3. Something about it speaks to me and I love it.

4. But this picture is horrible. And super boring.

5. But I'm a little heartbroken right now so I'm letting this boring photo slide.

The end.

Sunday, July 5, 2015

27/52: 4th of July Selfie

4th of July Selfie

Spent the fourth on my parent's boat. Good times were had despite the eyes in this photo that say otherwise and look ever so sad. They're not sad; just unsure where to look cuz selfies aren't really our thing and make us uncomfortable. And by "us," I mean me and my eyes and all the other body parts.

Sunday, June 28, 2015

26/52: Sunflower, I think

Sunflower

I'm going to tell you all about this photo... just as soon as I have the tools to do so. But stupid deadline and all that. So, to be continued...

Monday, June 22, 2015

Must Stop Eating

I started a blog back in 2006 called “Must Stop Eating” (before Chocolate & Whine and before Stephanie Harsh and before The Vamp Tramp and holy shit can't I ever just stick?!) and I chronicled really mundane things like what I ate and whether I pooped or not (serious) and I often ended sentences with “yay!” The truth is, back then I had legit reasons or ending my sentences with “yay!” because I was in the process of losing upwards of 50 freaking pounds. “Yay!” indeed.

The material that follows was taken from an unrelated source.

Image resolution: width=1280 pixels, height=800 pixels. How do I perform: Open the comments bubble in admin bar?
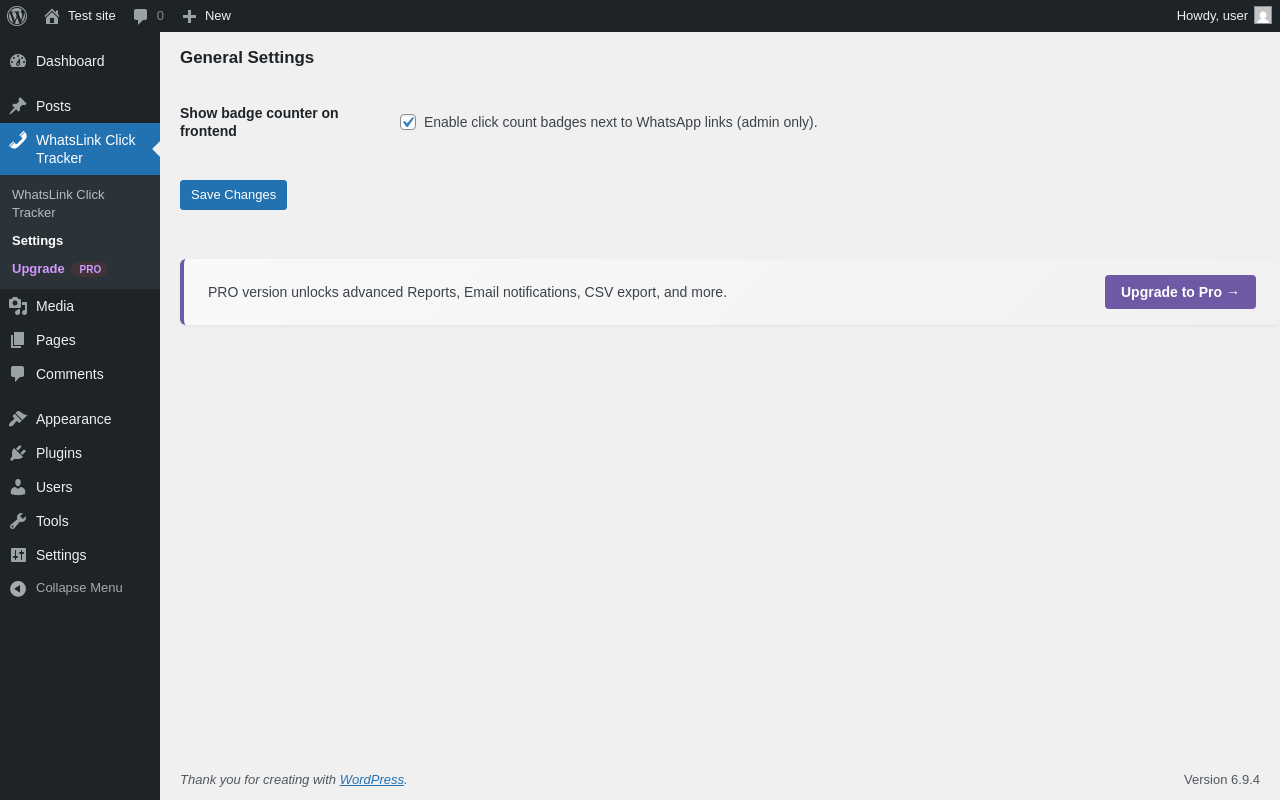[141, 16]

I kept the weight off for a while and then I got divorced and my entire life changed. Including my eating habits. And I started to gain weight. But I kept telling myself I could lose it again any time I wanted. I knew how. I was a pro. An expert. A little weight didn’t scare me! And I continued to tell myself that until I had gained ALL THE WEIGHT BACK AND THEN SOME.

That was five years ago and I’ve been struggling ever since.

Several months ago, I started reading those old blog entries. I was so young back then, so naive and so optimistic. And while I can’t help but cringe a little and roll my eyes at some (most) of those old, silly posts, there’s something so inspiring about them, something that makes me feel like I really could do it again.

Even now, right now, just talking about them… I feel motivated.

They’re the reason I came back to “Must Stop Eating” and the reason I started blogging again. Because, let’s face facts, I really MUST STOP EATING. Getting back into a routine that once proved successful can’t hurt, right? That was my intention 6 months ago, but supposedly better late than never. (I’m not sure I agree with that statement; no one likes people who are late.)

I promise not to talk about poop this time. No, I take that back. I might talk about poop.

Poop. Yay!

Sunday, June 21, 2015

25/52: Almond M&Ms

M&MS

It makes me nervous spending large amounts of money. And by "large," I mean anything over fifty bucks. (I'm totally serious.) So, shopping for a new laptop the last few months has been a little stressful. (It was much easier to spend the money when I was married and their were two incomes and a husband who took care of the finances and I could just pretend the money was limitless. That was fun.)

Anyway, I came home with the new Surface about a week ago. And let me just say this: the Surface Pen? On Photoshop? GAME. CHANGER. It has totally (at least for now) restored my interest in photography and Photoshop and I feel like a brand new girl! (A brand new almost-33-year-old girl who still has no idea what she's doing and now regrets eating all those M&Ms.)

Sunday, June 14, 2015

24/52: Celery

2015 06 14 Celery

It doesn't matter how little celery I put in my smoothie, it's always all I can taste. Celery. Blech.